Supplied information:

* start *

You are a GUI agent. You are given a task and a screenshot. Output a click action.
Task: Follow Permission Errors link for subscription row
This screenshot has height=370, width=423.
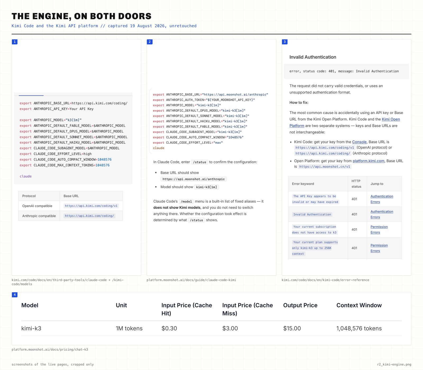pos(379,230)
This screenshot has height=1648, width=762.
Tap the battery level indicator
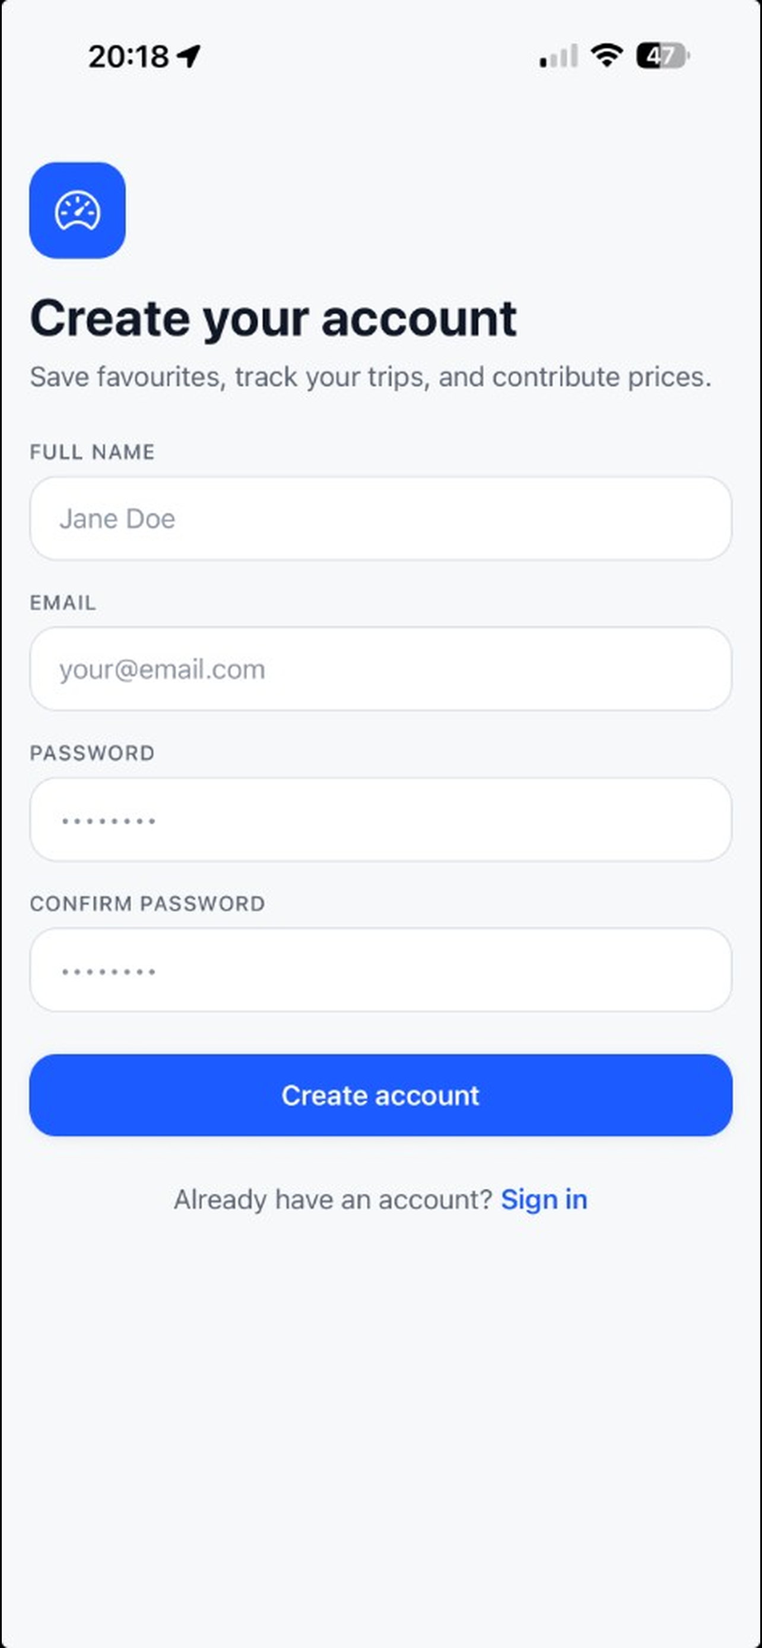tap(663, 56)
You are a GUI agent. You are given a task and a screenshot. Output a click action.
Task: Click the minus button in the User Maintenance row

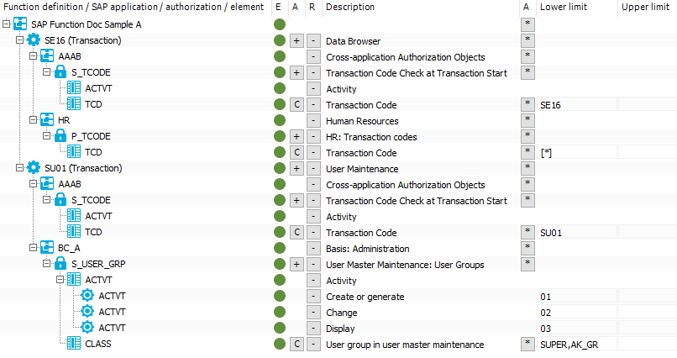(313, 169)
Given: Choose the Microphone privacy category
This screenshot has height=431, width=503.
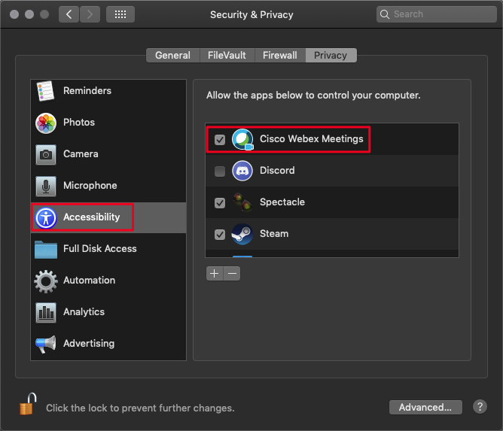Looking at the screenshot, I should tap(90, 186).
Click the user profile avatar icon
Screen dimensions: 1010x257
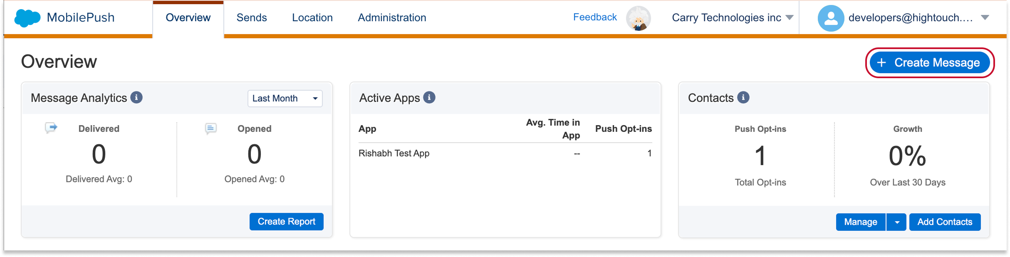pyautogui.click(x=831, y=18)
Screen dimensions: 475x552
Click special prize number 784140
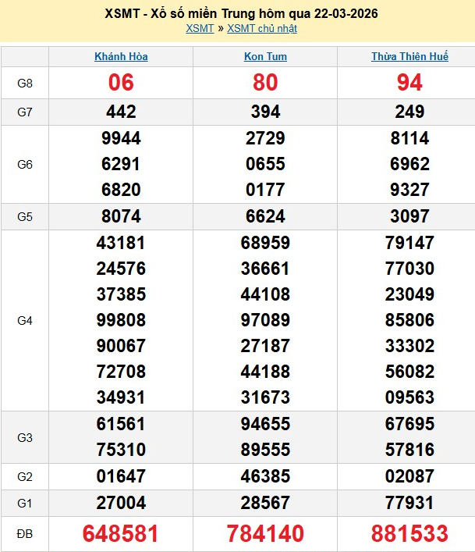265,533
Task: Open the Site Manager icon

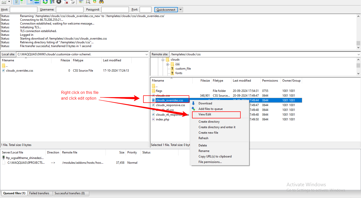Action: coord(4,2)
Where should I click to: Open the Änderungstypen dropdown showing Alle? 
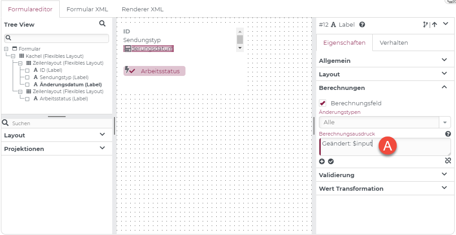(x=385, y=122)
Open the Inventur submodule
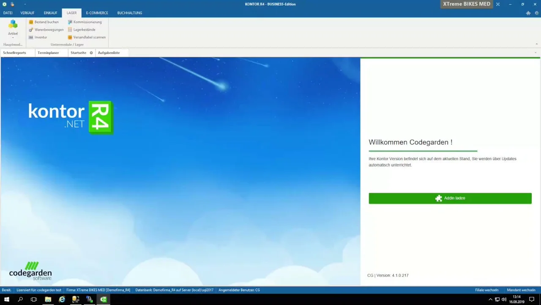This screenshot has width=541, height=305. tap(38, 37)
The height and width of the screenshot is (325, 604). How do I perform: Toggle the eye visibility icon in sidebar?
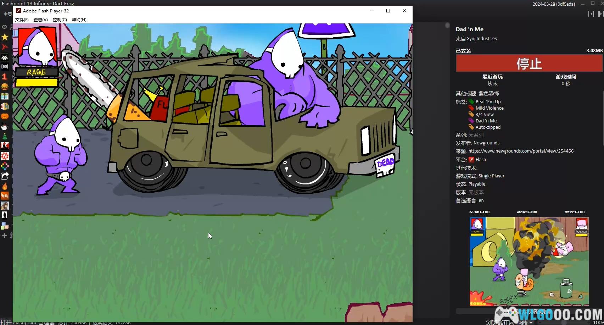(x=4, y=27)
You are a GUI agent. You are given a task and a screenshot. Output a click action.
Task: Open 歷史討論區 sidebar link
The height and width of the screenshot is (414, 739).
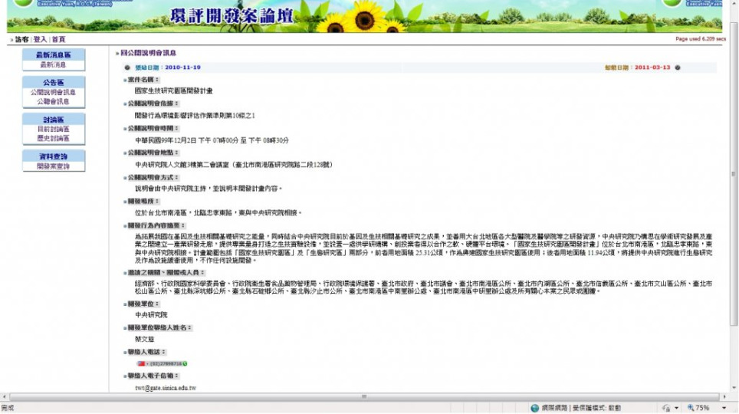[54, 139]

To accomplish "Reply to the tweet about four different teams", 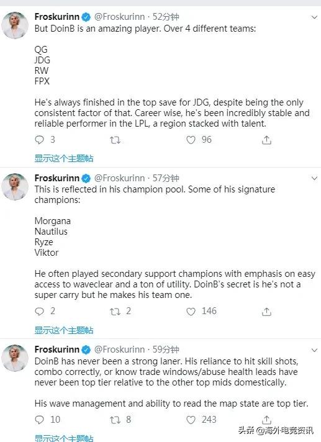I will pos(40,140).
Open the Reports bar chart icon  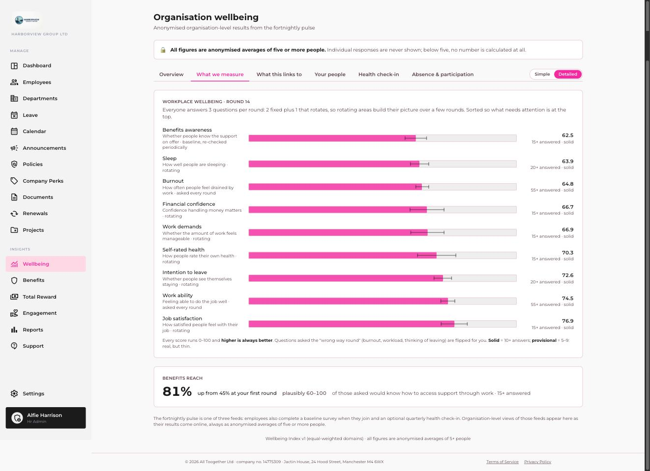click(x=14, y=330)
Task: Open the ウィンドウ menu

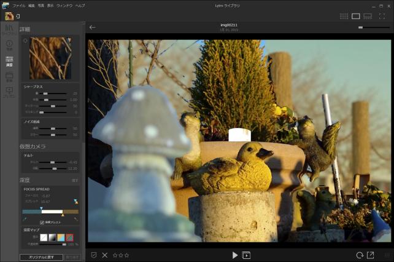Action: click(x=64, y=5)
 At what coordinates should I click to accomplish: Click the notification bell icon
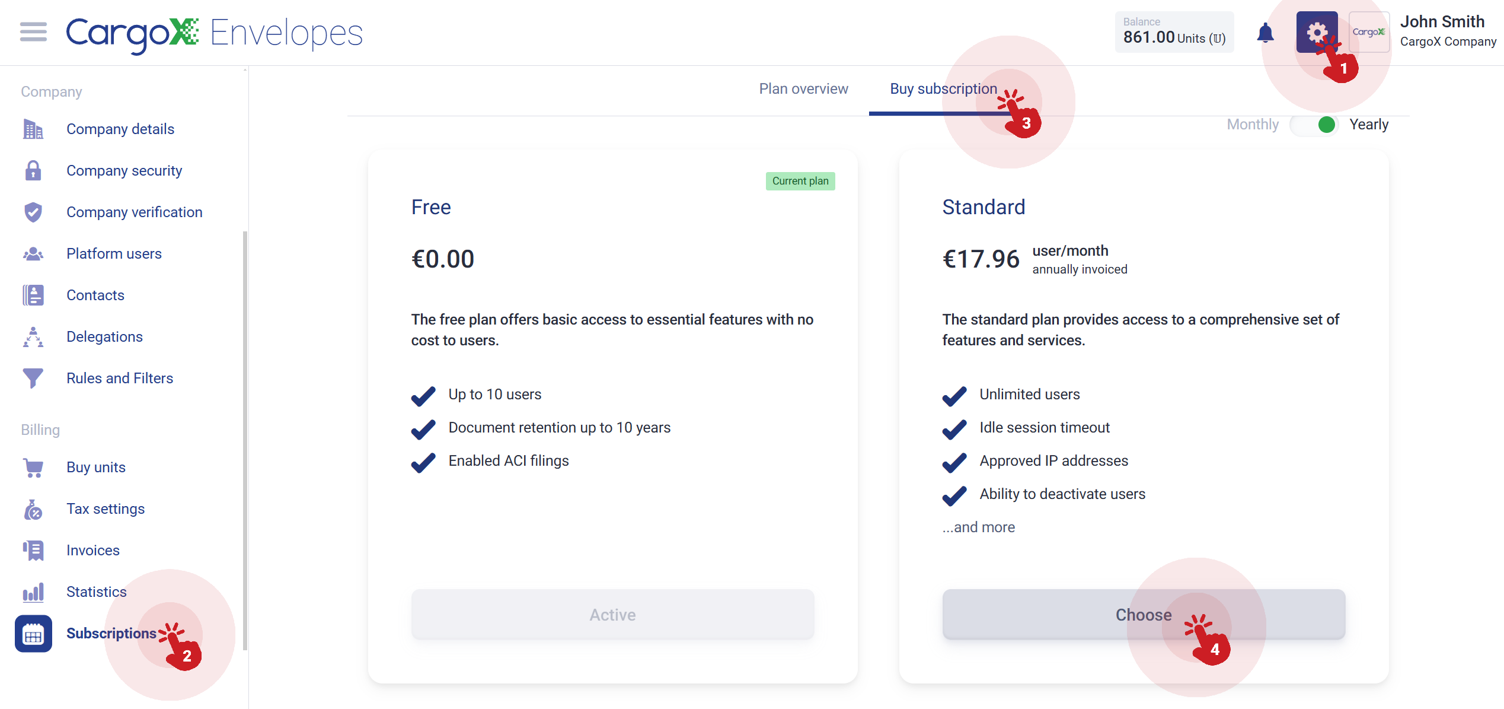(1265, 33)
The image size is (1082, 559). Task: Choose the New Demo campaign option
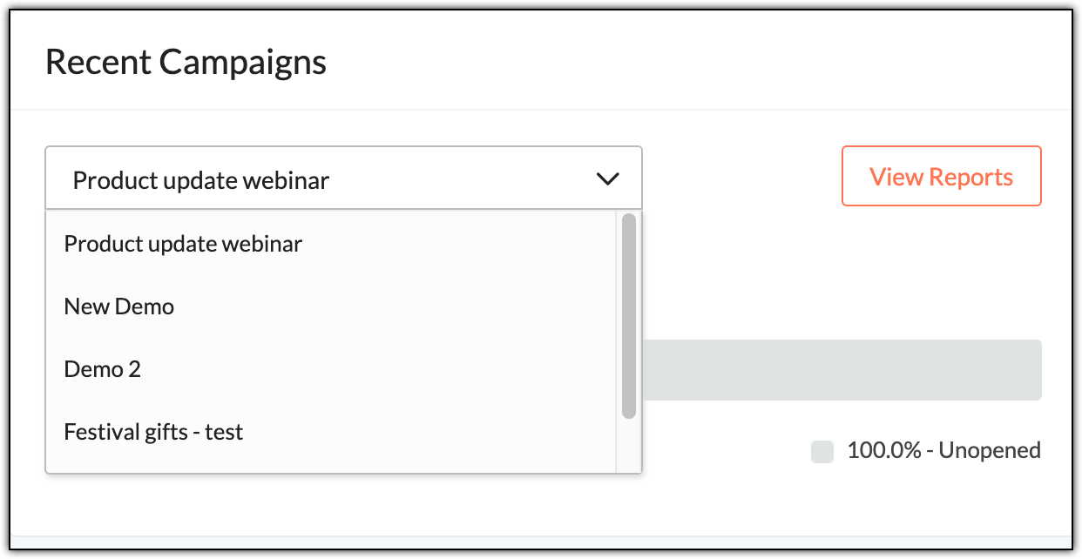click(119, 306)
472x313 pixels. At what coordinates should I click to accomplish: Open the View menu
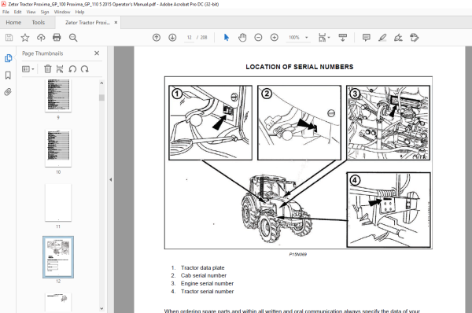(31, 12)
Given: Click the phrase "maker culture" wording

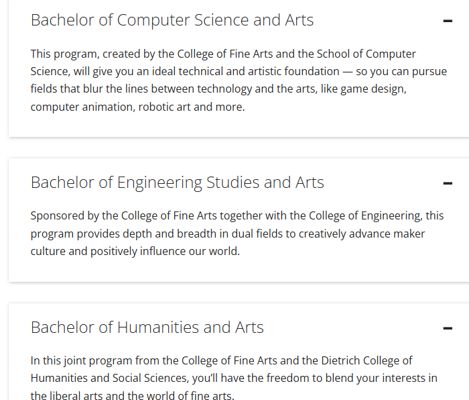Looking at the screenshot, I should (409, 234).
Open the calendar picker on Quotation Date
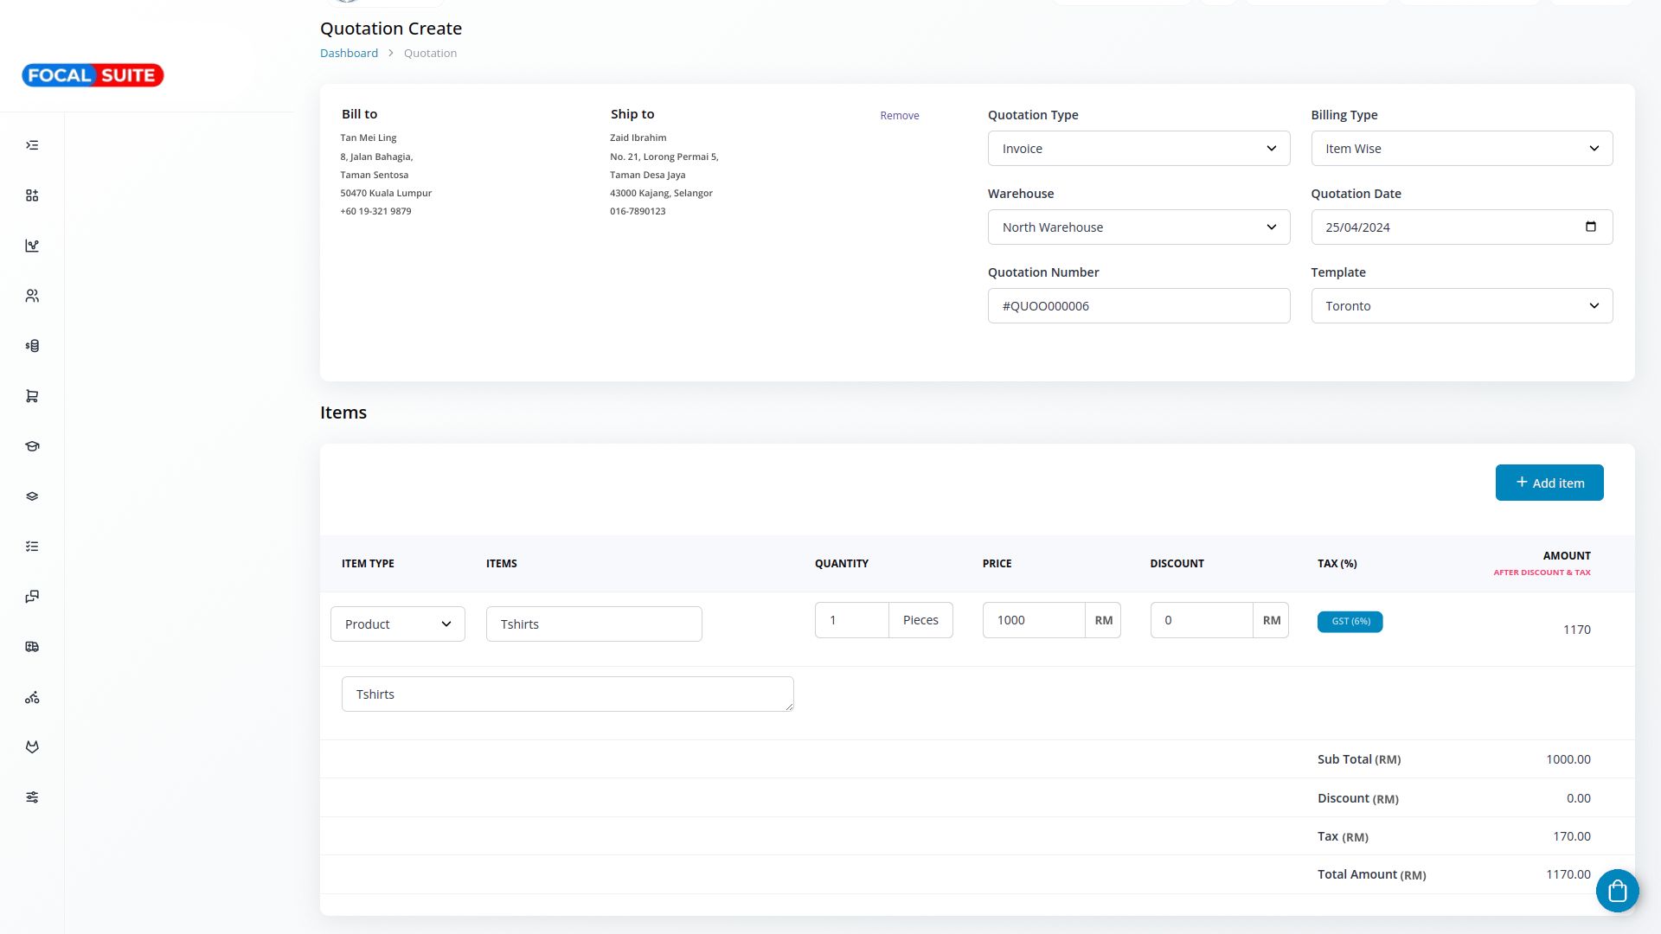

* end *

Goal of the exercise: Format the material from the line with "Screen dimensions: 475x552" through the line with "(x=4, y=27)" as a Markdown table with the columns Row and Line, numbering each row and skipping blank lines. Leave the pictures out of the table.

Worked answer:
| Row | Line |
|---|---|
| 1 | Screen dimensions: 475x552 |
| 2 | Click special prize number 784140 |
| 3 | 265,533 |
| 4 | Task: Open the Site Manager icon |
| 5 | Action: coord(4,2) |
| 6 | Where should I click to: Open the Änderungstypen dropdown showing Alle?  |
| 7 | (x=385, y=122) |
| 8 | Open the Inventur submodule |
| 9 | This screenshot has width=541, height=305. tap(38, 37) |
| 10 | The height and width of the screenshot is (325, 604). How do I perform: Toggle the eye visibility icon in sidebar? |
| 11 | (x=4, y=27) |